Target pointing data:
--

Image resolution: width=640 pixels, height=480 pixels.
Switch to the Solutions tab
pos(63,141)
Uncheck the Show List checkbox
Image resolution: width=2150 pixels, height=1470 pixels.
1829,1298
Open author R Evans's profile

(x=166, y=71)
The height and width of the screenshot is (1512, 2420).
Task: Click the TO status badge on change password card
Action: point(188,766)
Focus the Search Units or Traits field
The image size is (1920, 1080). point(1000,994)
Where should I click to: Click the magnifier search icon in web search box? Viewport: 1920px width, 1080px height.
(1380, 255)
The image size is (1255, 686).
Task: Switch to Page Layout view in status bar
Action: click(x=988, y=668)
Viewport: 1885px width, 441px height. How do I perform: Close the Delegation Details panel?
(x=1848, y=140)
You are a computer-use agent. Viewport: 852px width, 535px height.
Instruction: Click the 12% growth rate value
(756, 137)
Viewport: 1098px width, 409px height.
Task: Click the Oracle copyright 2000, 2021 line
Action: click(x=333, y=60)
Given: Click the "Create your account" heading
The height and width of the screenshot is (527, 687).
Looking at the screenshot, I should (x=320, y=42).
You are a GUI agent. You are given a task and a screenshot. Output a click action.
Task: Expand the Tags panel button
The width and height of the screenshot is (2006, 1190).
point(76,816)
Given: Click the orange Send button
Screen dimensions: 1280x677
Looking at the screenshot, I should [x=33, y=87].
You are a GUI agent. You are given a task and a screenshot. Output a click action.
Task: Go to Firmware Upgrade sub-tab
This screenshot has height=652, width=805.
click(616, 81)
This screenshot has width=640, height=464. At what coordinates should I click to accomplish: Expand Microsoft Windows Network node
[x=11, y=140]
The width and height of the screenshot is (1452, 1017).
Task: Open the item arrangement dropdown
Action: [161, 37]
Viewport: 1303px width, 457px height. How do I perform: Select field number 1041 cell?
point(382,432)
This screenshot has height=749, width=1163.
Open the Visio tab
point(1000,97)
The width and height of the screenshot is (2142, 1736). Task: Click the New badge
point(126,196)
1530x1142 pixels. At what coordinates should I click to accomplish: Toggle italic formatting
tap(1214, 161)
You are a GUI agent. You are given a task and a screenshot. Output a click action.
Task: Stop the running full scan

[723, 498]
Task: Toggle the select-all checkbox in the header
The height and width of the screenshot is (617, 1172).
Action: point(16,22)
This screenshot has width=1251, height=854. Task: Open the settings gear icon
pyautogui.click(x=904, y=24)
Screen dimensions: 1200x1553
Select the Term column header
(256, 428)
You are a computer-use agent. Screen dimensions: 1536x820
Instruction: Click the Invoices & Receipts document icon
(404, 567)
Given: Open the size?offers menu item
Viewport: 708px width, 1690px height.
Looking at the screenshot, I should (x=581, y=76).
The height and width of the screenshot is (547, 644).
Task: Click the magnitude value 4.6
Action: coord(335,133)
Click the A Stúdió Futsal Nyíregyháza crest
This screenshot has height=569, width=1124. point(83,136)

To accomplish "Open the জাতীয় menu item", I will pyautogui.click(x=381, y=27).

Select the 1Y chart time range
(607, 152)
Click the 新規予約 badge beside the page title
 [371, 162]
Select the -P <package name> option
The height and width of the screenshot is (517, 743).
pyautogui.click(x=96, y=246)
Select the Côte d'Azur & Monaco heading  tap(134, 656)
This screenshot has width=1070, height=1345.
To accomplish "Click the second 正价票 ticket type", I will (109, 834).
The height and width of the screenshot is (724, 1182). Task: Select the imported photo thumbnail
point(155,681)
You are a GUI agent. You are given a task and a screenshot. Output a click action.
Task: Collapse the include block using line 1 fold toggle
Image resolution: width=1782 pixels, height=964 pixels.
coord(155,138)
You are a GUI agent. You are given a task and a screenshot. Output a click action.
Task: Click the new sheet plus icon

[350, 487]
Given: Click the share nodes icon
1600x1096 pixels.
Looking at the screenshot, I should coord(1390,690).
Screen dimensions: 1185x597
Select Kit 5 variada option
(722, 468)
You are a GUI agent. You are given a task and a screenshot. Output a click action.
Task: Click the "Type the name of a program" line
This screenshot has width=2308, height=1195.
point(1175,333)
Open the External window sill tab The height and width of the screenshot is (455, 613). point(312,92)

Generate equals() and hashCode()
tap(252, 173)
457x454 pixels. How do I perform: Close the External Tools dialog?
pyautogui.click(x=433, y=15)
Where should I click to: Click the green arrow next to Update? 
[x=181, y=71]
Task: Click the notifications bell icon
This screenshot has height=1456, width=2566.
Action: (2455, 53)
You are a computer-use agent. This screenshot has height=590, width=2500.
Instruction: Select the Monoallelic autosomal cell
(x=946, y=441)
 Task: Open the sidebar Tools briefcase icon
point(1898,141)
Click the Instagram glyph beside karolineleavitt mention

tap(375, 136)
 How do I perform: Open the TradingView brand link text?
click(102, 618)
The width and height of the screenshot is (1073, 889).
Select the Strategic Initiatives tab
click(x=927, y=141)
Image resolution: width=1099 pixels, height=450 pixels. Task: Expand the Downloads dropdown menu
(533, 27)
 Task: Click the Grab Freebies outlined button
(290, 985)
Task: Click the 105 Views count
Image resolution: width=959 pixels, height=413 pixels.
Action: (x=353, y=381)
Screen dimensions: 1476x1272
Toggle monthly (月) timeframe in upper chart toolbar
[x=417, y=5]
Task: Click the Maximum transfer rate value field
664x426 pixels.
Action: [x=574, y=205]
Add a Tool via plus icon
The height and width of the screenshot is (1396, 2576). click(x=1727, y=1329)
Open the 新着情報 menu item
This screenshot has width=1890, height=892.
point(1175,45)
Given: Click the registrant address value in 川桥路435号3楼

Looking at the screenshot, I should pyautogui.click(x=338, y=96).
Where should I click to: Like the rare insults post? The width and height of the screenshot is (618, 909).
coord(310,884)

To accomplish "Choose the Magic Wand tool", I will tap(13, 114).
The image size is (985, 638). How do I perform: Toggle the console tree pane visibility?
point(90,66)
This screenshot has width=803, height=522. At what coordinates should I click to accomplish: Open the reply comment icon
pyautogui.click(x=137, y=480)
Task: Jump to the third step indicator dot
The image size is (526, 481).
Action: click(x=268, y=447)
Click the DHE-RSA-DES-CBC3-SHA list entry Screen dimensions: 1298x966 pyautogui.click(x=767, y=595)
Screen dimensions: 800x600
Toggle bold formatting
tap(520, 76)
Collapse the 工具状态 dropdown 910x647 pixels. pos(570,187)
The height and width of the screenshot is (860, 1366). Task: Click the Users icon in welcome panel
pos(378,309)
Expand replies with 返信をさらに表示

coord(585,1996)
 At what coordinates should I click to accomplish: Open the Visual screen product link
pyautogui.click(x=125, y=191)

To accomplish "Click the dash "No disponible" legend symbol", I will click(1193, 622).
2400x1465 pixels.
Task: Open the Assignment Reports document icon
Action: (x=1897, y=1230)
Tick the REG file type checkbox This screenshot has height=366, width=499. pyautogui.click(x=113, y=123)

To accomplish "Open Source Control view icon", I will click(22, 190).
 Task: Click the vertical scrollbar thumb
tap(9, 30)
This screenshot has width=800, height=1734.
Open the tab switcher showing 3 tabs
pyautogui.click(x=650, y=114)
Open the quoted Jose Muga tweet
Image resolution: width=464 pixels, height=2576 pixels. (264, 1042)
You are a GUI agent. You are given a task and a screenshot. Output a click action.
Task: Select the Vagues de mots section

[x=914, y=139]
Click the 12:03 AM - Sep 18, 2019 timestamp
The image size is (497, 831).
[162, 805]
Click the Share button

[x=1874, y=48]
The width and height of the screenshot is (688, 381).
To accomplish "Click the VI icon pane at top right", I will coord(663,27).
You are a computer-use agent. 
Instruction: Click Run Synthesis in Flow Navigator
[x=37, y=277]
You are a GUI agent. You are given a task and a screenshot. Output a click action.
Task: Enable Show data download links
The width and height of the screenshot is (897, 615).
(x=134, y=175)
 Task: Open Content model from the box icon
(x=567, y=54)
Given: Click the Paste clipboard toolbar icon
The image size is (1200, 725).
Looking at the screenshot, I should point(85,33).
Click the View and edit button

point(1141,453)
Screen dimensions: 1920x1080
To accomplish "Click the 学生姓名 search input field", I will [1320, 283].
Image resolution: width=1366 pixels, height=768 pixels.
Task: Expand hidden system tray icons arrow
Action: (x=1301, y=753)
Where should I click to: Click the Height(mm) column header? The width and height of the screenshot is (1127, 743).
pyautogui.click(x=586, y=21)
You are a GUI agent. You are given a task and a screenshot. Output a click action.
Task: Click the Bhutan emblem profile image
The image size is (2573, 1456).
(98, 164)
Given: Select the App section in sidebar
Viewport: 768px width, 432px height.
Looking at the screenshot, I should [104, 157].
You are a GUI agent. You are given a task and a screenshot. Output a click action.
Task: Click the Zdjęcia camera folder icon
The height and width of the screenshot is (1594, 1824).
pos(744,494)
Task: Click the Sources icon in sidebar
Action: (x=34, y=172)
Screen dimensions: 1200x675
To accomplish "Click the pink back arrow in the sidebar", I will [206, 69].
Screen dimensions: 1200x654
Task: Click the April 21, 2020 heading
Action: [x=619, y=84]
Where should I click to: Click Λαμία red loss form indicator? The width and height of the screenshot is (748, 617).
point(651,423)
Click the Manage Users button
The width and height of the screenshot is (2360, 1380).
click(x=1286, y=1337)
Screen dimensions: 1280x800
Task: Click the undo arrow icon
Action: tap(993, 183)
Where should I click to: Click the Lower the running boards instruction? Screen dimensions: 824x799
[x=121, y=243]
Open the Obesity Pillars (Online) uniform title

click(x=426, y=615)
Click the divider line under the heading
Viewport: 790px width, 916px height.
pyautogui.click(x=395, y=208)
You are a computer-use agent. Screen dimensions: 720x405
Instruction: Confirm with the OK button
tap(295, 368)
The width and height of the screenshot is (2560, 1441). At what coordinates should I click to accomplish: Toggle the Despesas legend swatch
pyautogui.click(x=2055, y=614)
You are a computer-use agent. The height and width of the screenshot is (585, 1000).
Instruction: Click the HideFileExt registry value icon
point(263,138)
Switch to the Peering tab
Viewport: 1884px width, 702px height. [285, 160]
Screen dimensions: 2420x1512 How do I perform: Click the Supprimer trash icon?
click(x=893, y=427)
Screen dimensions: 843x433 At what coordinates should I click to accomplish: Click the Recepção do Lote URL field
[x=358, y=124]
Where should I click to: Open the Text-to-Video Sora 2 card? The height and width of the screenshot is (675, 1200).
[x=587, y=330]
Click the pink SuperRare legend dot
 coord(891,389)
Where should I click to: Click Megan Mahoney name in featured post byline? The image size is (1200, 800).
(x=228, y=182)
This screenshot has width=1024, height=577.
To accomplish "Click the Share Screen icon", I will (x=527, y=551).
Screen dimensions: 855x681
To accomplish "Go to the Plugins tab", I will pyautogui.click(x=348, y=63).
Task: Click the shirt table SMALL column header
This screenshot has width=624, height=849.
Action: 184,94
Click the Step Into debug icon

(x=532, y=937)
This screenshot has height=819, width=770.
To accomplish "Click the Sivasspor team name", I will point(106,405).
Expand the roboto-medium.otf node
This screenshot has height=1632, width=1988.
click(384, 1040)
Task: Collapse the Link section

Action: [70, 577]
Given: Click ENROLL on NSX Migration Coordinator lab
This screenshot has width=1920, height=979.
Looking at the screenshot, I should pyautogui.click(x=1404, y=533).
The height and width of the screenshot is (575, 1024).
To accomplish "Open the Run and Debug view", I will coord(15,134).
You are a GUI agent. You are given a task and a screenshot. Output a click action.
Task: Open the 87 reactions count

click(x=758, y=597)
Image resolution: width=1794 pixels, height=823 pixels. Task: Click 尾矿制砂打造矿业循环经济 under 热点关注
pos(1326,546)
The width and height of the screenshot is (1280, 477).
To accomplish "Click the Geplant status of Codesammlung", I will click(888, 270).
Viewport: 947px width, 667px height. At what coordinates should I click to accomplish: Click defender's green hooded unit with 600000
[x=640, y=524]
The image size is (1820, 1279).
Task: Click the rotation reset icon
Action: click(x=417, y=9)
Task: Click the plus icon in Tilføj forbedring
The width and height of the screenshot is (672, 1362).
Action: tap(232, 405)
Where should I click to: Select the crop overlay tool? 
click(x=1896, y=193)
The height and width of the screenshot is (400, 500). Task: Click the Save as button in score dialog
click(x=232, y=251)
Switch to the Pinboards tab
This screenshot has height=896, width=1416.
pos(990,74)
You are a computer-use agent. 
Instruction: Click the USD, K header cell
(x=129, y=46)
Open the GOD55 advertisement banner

--

*THE PROBLEM*:
Please reproduce, word for word, the part of the records that opens with the line containing "This screenshot has width=1024, height=577." and closes with the line containing "Action: [70, 577]".

*PROBLEM SOLUTION*:
This screenshot has width=1024, height=577.
To accomplish "Click the Share Screen icon", I will (x=527, y=551).
Screen dimensions: 855x681
To accomplish "Go to the Plugins tab", I will pyautogui.click(x=348, y=63).
Task: Click the shirt table SMALL column header
This screenshot has width=624, height=849.
Action: 184,94
Click the Step Into debug icon

(x=532, y=937)
This screenshot has height=819, width=770.
To accomplish "Click the Sivasspor team name", I will point(106,405).
Expand the roboto-medium.otf node
This screenshot has height=1632, width=1988.
click(384, 1040)
Task: Collapse the Link section

Action: [70, 577]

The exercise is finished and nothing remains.